§ Complete the following:
[1] Decide whether each statement agrees with the thread about iPhone update failures, answering yes or no and quoting the deciding words: (a) The update finally worked on an eight-year-old Compaq laptop. (b) Selecting "download only" on the new laptop let the update go through. (c) The older of the two laptops runs Windows 7 Premium.
[2] Reproduce the passage of the thread about iPhone update failures between "Yes, I have" and "just me (again).", inclusive.

§ Text extract:
## START
Does anyone have a possible suggestion as to what is happening and how I might correct it?

Just a little info, I recently bought a new HP laptop that is running Windows 7 and I have installed iTunes latest version onto the new laptop. Also, I was able to successfully update the software on my much older iPod through iTunes, and yet I continue to have issues with the iPhone updates.

Thank you in advance for any suggestions!

UPDATE- I was finally able to get the 4.3.5 update using my eight year old Compaq laptop, something that wasn't happening on my one month old HP Pavillion for some strange reason??!!! Oh well, I'm just happy I now have it!


----------



## leslieray (Mar 16, 2010)

Oops, I accidentally posted to the wrong forum. Sorry!


----------



## leslieray (Mar 16, 2010)

Could a moderator please fix my faux pas, and move this to the Apple Devices forum! Thank You!


----------



## Goldenearthgirl (Jul 30, 2011)

Yes, I have had a crash during this download and I had to restore my entire ipad.  I am very thankful I had backed up only 24 hours previously.  The last time an apple update crashed my iphone both my back ups corrupted during the crash session, so I lost everything.

I thought it was just me (again).

Ii am running an HP and had a few locked itunes in the last week and wondered what was happening, then last night the update crashed the whole thing .


----------



## caseyf6 (Mar 28, 2010)

We got my daughter an iphone and as part of the registration process it updates the software-- crash.  We tried it on another computer and that one worked.  I'm almost afraid to update mine!


----------



## leslieray (Mar 16, 2010)

Thank you, Goldenearthgirl and caseyf6, for sharing your experiences (frustrations) with getting this update.

I'm with you caseyf6, and beginning to feel as though getting the latest updates may not be worth it in the long run if I have to be fearful of potential problems. My iPhone 4 is only 2 months old and I'm not looking to buy any more trouble, if you know what i mean.

I was hopeful about getting the big 5.0 update that Apple will be rolling out soon, but maybe, just maybe, I don't need that either!!!!

Best wishes to you both!


----------



## kindlegrl81 (Jan 19, 2010)

After the update crashed my iPhone (fortunately my backup worked) I was afraid to update my iPad. When it came time to update the iPad instead of pressing "download and update" like I normally do, I pressed "download only" the next time I hooked up my iPad the update transferred without any issues. I think I will stick to this from now on.


----------



## leslieray (Mar 16, 2010)

Kindlegrl81, thank you for sharing your experience with this!

Unfortunately, I tried every configuration possible trying to get the update via my new laptop, "download and update" -failed, "download only" -failed, both stating there was a non-existant connectivity problem.

I also feel I need to add that these download attempts failing in no way caused a crash where anything was lost.
I'm grateful nothing was lost, or I would have been "lost" with it!!! LOL!!

I am grateful I finally got the update successfully onto my iPhone 4 today, while still dissappointed and perplexed as to why, it was only successful on my older laptop. Will I have to hold on to this older, unused laptop just to get any future Apple software updates What a sad scenario, huh?

As of now, the one thing that stands out as a possible culprit is the older of the two runs on Windows XP while the newer one runs Windows 7 Premium? Is this a possible Windows 7 glitch?


----------
## END
§ Provided data:
## START
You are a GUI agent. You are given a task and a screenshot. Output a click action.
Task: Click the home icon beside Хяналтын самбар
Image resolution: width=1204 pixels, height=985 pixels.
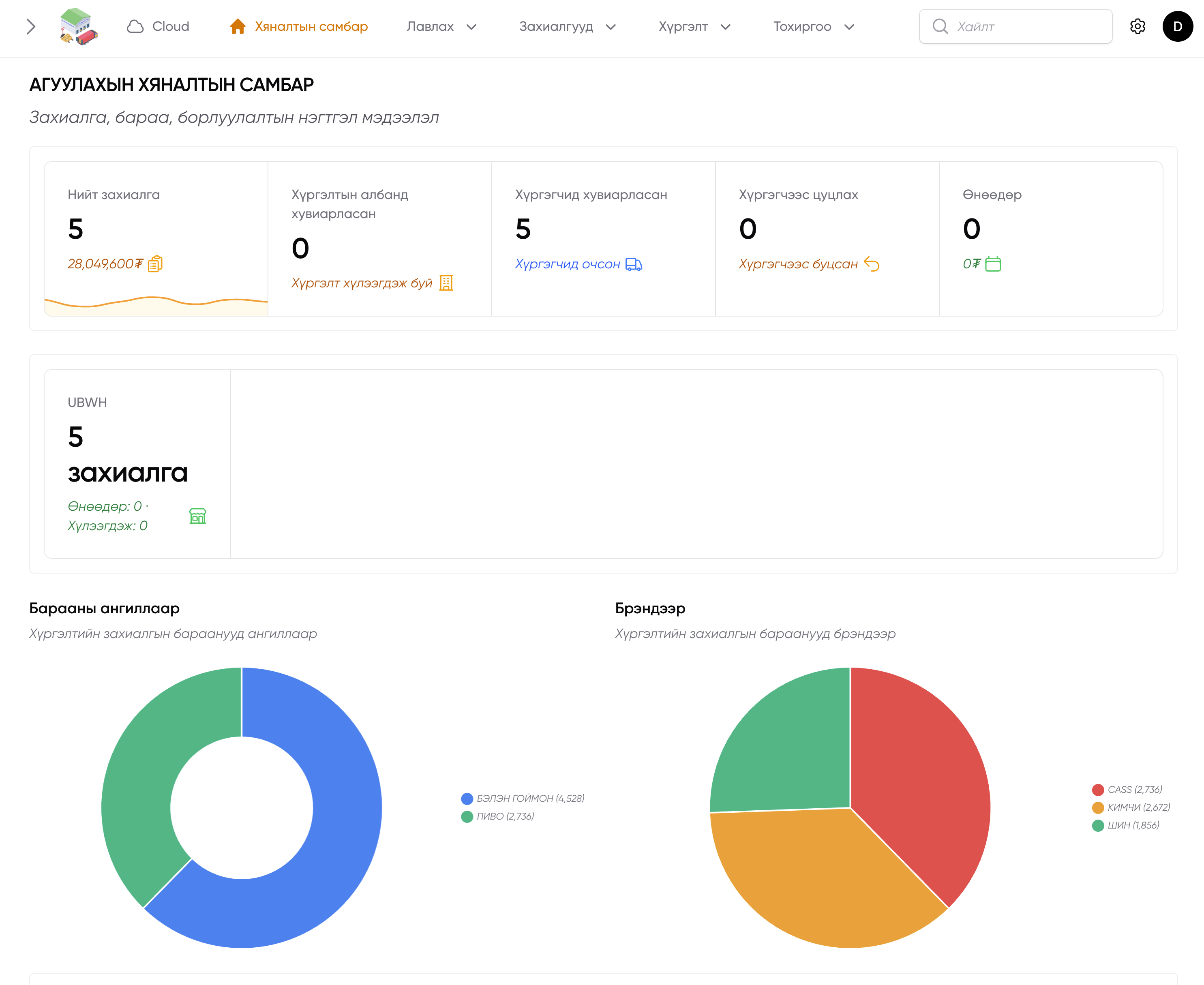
## END
§ Outputs in order:
[1]
(a) Yes: "I was finally able to get the 4.3.5 update using my eight year old Compaq laptop"
(b) No: "download only" -failed
(c) No: "the older of the two runs on Windows XP while the newer one runs Windows 7 Premium"

[2]
Yes, I have had a crash during this download and I had to restore my entire ipad.  I am very thankful I had backed up only 24 hours previously.  The last time an apple update crashed my iphone both my back ups corrupted during the crash session, so I lost everything.

I thought it was just me (again).